___ DATA
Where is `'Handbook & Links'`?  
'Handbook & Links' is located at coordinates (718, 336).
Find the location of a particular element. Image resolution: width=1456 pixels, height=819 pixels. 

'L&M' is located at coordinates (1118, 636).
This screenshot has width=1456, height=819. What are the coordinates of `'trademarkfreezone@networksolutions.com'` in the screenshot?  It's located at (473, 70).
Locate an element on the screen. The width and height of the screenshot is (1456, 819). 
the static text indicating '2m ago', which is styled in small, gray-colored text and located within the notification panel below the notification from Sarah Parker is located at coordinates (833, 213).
______
**WORK INSTRUCTIONS:** Change every "element" in the listing to "item" and write out all of its lines again, leaving everything else unchanged.

**EXERCISE SOLUTION:**
Where is `'Handbook & Links'`?  
'Handbook & Links' is located at coordinates (718, 336).
Find the location of a particular item. Image resolution: width=1456 pixels, height=819 pixels. 

'L&M' is located at coordinates (1118, 636).
This screenshot has width=1456, height=819. What are the coordinates of `'trademarkfreezone@networksolutions.com'` in the screenshot?  It's located at (473, 70).
Locate an item on the screen. The width and height of the screenshot is (1456, 819). 
the static text indicating '2m ago', which is styled in small, gray-colored text and located within the notification panel below the notification from Sarah Parker is located at coordinates (833, 213).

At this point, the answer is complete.